The problem: What lines in the entries below contain the word "label"? Copy all of them.

Records for the task:
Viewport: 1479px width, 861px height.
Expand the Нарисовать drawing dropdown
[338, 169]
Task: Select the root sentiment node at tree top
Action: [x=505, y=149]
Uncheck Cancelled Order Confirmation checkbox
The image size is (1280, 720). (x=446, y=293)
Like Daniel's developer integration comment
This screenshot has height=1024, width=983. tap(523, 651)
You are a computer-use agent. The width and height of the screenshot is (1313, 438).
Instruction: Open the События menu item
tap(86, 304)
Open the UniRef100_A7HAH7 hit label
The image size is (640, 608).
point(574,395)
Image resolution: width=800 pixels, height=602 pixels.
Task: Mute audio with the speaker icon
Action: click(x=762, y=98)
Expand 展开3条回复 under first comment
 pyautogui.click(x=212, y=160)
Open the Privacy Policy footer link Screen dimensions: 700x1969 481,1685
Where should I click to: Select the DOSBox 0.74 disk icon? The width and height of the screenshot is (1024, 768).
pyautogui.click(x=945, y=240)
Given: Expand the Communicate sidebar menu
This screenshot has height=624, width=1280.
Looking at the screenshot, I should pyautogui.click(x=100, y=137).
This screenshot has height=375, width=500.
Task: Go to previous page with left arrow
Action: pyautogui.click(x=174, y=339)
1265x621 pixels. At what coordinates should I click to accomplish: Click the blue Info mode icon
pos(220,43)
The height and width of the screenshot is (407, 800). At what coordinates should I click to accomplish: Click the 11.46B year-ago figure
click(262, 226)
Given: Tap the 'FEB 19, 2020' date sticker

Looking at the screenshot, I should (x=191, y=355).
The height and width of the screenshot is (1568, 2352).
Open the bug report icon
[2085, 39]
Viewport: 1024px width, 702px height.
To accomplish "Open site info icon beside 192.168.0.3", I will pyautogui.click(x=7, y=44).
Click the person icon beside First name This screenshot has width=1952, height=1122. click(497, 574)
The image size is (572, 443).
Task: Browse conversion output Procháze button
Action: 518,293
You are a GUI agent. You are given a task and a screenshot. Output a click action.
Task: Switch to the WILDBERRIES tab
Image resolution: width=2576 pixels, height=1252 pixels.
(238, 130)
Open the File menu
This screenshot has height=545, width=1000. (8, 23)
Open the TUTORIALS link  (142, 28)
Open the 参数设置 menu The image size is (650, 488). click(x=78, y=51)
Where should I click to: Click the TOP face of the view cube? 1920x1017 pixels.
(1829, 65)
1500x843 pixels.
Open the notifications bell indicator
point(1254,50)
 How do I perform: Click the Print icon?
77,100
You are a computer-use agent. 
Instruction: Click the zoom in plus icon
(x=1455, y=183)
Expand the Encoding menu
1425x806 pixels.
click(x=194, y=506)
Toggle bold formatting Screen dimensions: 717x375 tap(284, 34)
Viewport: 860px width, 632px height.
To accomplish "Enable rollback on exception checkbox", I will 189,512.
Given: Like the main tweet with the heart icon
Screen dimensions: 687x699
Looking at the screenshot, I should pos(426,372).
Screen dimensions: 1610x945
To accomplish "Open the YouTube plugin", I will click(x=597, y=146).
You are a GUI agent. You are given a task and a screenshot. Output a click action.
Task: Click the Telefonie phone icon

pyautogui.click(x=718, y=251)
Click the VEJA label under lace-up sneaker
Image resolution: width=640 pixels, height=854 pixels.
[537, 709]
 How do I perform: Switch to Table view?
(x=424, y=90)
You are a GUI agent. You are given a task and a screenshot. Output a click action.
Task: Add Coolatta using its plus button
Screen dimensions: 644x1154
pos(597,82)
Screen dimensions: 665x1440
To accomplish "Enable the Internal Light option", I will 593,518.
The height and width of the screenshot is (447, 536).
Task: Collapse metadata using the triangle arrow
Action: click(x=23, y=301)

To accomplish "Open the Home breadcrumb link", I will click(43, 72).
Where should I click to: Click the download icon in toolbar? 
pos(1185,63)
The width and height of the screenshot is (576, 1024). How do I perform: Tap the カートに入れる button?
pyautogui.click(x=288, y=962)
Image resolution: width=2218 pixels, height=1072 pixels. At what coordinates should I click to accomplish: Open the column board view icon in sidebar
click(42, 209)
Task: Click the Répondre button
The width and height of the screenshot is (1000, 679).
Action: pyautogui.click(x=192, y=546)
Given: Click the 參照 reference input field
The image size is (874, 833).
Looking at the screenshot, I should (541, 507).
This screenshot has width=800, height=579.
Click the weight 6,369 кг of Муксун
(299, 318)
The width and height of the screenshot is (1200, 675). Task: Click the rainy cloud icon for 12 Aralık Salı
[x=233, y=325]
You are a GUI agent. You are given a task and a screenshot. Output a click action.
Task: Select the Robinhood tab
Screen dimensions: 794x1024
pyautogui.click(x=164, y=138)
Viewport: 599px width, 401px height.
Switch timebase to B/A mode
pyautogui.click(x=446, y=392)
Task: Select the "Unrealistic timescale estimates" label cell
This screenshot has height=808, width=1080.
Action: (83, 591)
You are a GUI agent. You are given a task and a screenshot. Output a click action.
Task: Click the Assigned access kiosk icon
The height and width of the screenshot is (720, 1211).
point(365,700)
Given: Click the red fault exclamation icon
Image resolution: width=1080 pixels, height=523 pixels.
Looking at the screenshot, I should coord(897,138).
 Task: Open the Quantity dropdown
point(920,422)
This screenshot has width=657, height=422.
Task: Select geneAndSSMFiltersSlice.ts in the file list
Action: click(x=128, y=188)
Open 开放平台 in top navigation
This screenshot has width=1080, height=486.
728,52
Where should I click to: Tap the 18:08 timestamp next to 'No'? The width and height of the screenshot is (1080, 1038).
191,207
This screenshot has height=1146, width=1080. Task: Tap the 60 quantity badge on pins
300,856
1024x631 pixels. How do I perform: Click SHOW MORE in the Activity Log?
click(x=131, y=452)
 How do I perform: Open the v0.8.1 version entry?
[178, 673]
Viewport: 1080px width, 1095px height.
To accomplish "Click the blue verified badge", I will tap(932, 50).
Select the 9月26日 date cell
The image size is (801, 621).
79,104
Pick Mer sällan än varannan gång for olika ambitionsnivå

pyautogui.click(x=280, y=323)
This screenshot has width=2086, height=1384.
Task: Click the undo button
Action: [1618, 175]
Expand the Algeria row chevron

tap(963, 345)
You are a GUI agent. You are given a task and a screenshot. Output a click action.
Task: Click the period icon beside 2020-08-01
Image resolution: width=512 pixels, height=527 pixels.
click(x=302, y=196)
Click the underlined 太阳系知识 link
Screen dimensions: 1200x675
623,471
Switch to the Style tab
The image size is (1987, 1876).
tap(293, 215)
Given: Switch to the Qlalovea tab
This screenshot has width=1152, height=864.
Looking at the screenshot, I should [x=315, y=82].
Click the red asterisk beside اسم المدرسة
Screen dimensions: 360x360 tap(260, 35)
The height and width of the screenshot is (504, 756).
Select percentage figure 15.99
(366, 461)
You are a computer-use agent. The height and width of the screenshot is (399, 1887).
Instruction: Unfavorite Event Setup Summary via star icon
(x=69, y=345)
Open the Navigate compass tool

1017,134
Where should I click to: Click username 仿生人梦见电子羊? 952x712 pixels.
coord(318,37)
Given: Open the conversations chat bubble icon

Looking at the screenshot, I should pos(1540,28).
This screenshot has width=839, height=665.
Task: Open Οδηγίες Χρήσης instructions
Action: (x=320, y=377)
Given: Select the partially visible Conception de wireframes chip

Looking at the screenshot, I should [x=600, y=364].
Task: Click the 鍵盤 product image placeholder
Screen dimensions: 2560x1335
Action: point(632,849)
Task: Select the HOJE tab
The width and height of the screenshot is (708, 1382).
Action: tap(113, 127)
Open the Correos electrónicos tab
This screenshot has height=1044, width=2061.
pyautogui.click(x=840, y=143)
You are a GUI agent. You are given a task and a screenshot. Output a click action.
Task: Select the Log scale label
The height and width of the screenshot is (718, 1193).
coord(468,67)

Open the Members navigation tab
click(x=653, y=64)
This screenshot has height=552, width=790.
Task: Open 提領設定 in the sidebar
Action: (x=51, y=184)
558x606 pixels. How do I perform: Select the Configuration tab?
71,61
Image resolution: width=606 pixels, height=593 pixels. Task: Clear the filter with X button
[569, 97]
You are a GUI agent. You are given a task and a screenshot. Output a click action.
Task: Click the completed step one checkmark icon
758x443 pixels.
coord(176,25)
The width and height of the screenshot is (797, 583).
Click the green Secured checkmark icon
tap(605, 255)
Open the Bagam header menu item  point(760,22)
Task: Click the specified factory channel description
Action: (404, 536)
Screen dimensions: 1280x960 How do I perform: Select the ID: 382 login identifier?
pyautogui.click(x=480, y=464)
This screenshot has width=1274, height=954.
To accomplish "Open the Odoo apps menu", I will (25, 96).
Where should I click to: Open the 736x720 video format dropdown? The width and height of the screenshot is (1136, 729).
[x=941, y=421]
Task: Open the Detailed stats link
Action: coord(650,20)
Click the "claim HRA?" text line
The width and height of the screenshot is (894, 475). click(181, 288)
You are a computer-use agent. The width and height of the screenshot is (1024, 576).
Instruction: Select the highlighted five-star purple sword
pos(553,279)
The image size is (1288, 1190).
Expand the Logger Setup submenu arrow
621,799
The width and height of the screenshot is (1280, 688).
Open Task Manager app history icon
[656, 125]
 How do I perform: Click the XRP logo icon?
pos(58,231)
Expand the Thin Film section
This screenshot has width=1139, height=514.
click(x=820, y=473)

Answer section:
Open the UniRef100_A7HAH7 hit label
Click the VEJA label under lace-up sneaker
Task: Select the "Unrealistic timescale estimates" label cell
Task: Select the Log scale label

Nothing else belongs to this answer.